The Place Promised in our Early Days is a 90-minute long drama/romance. It features three middle-school kids (two boys and a girl). The boys are building their own airplane, in order to fly to a huge tower. This tower raises from the earth, into the sky with no apparent end. They’re planning to take the girl, who they just met and got interested, along with them. One day, she disappears. The two boys then quit building the plane, go to different high schools and split apart. Three years later, the story continues.
The story has been well written. The key parts always return, keeping this anime on track. It could basically have been done in 30 minutes as well, though this anime chooses for a slow pacing, giving enough space to show characters interacting, and doing the things they usually do. Because the show takes its time, no really rushed scenes appear, and strangely enough, no scenes really drag on, as plenty enough happens on the screen.
The characters also are likable. They receive a healthy dose of character development during the progress of the movie, and the 3-year time-leap shows quite some changes in both of the boys. The approach of and climax itself felt very sincere, ending in a rather predictable, yet somewhat touching ending.
Still, there are a couple of things wrong with this movie. In the end, this movie remains a damsel-in-distress, who has to be saved by the knight. While it has thrown in some creative events which give this concept a couple of twists, I couldn’t help but get annoyed at this fact. At some scenes, it features some annoying technobabble. We see a couple of screens and graphs, which don’t mean anything at all. Some events in the movie also don’t make any sense (why didn’t the tower explode when the girl was still awake?) and the movie leaves an awful lot of things behind unexplained.
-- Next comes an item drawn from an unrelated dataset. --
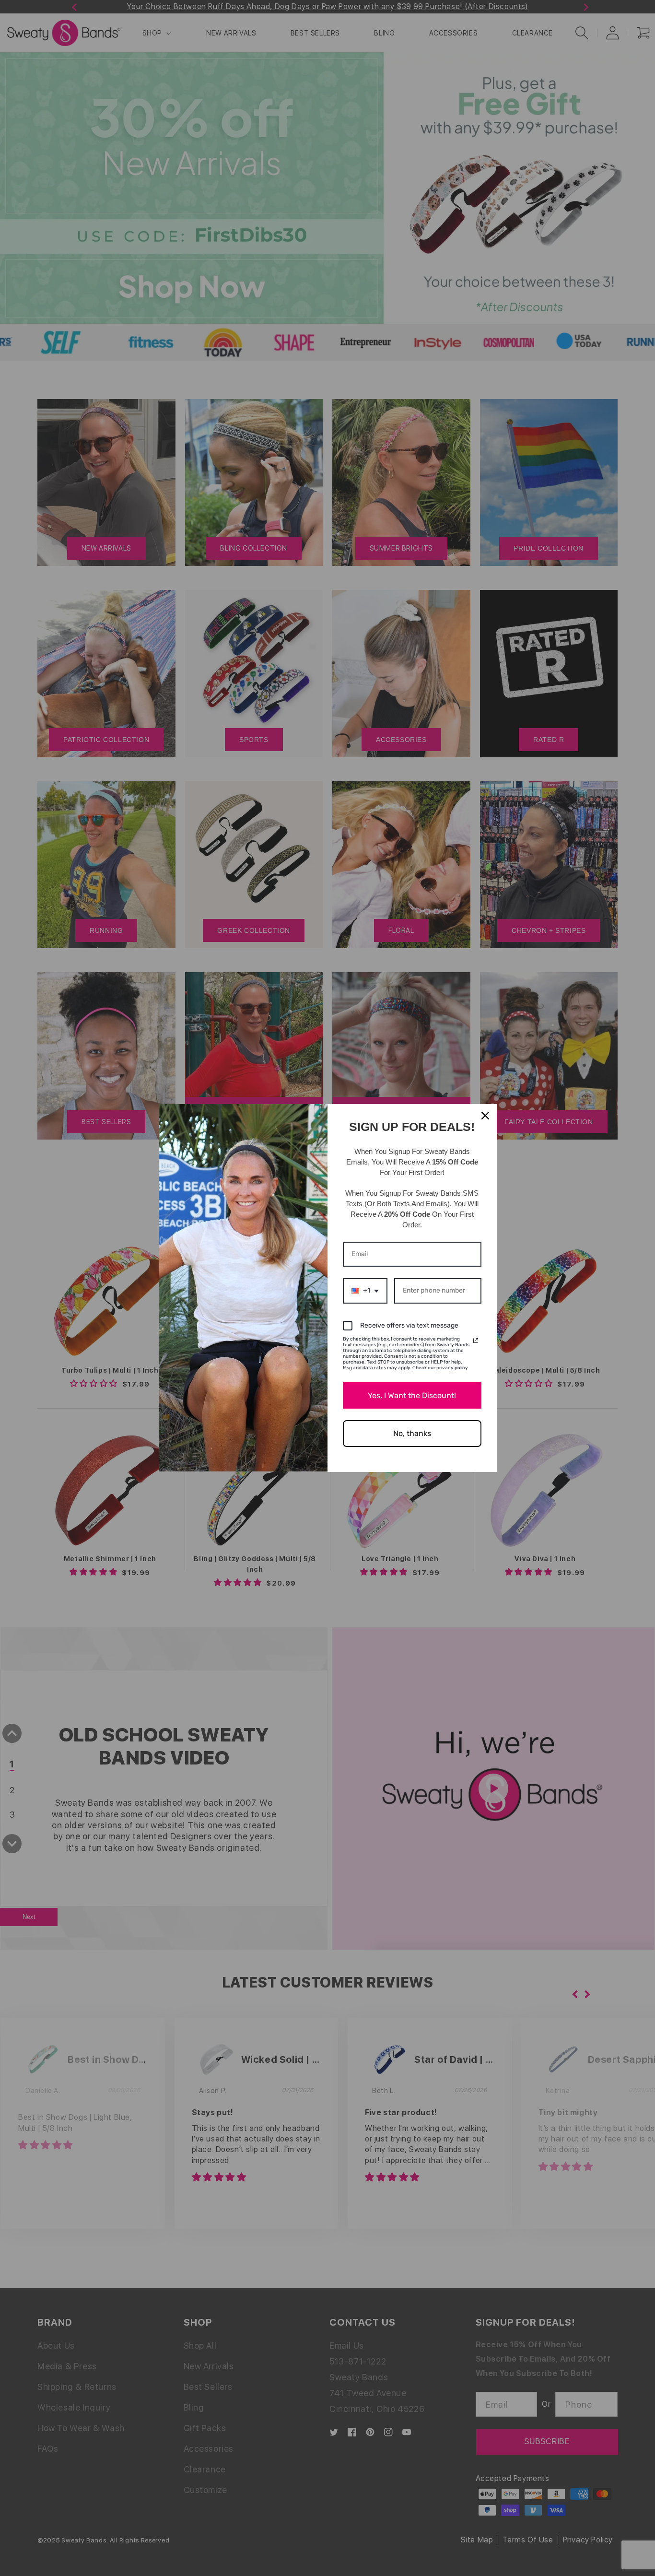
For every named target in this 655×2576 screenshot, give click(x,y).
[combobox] (365, 1291)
The graphics are interesting. Despite being produced in 2005, the creators decided to keep the character art simple. If you combine this with fluid and natural animation, creative and stunning backgrounds and details, the result becomes quite interesting to watch. Overall, the graphics for this movie were very enjoyable to see. Except for one little detail. The creators liked to heavily abuse the lens flares. Every time when the sun goes down, one appears, asking way too much attention by being overly bright, big and centred. The musical score stays original, though consistent through the entire movie. You never really know it’s there, but it does give this movie something extra. When the music stops, it contributes surprisingly well to the scenes.
Overall, this was a good movie, with some flaws. Still, while it was a good watch, it’s nothing really special. Nothing really is outstanding in this movie. In the end, this movie kept me from getting bored, but it also kept me from getting excited.
While I like slice of life stuff this felt too streched and events didn’t manage to stay interesting the whole length. Animation was probably only reason why I bothered to watch all of it, not anything memorable.